Superfamily of snakes

The Booidea, also known as booid snakes, are a superfamily of snakes that contains boas (family Boidae) and other closely related boa-like snakes (but not pythons, which are in a separate superfamily called Pythonoidea). As of 2017, Booidea contains 61 species, including the eponymous neotropical Boa constrictor, anacondas (genus Eunectes), and smaller tree and rainbow boas (Corallus, Epicrates, and Chilabothrus) as well as several genera of booid snakes from various locations around the world: bevel-nosed boas or keel-scaled boas (Candoia) from New Guinea and Melanesia, Old World sand boas (Eryx) from Northeast Africa, the Middle East, and Southwest Asia, rubber boas (Charina) and rosy boas (Lichanura) from North America, neotropical dwarf boas (Ungaliophis) and the Oaxacan dwarf boa (Exiliboa) from Central America, Madagascan boas or Malagasy boas (Acrantophis and Sanzinia) from Madagascar, and the Calabar python (Calabaria) from tropical West-Central Africa.

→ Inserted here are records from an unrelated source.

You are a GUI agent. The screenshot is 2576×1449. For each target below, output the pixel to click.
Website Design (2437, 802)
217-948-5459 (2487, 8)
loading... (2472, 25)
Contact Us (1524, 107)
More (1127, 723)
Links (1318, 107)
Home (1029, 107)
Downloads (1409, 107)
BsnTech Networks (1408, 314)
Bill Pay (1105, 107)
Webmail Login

Many snake biologists choose to recognize at least Calabaria as a member of a separate family (Calabariidae). The taxonomy of boas, pythons, and other henophidian snakes has long been debated, and ultimately the decision whether to assign a particular clade to a particular Linnaean rank (such as a superfamily, family, or subfamily) is arbitrary. The clade name Booidea emphasizes the relatively close evolutionary relationship among these 61 species, which last shared a common ancestor about 68 [CI:49–73] million years ago, in contrast to the more distant relationship between booids and their next closest relatives, pythonoids and uropeltoids (the most recent common ancestor between booids and these other snakes lived ~79 [CI:65–93] million years ago).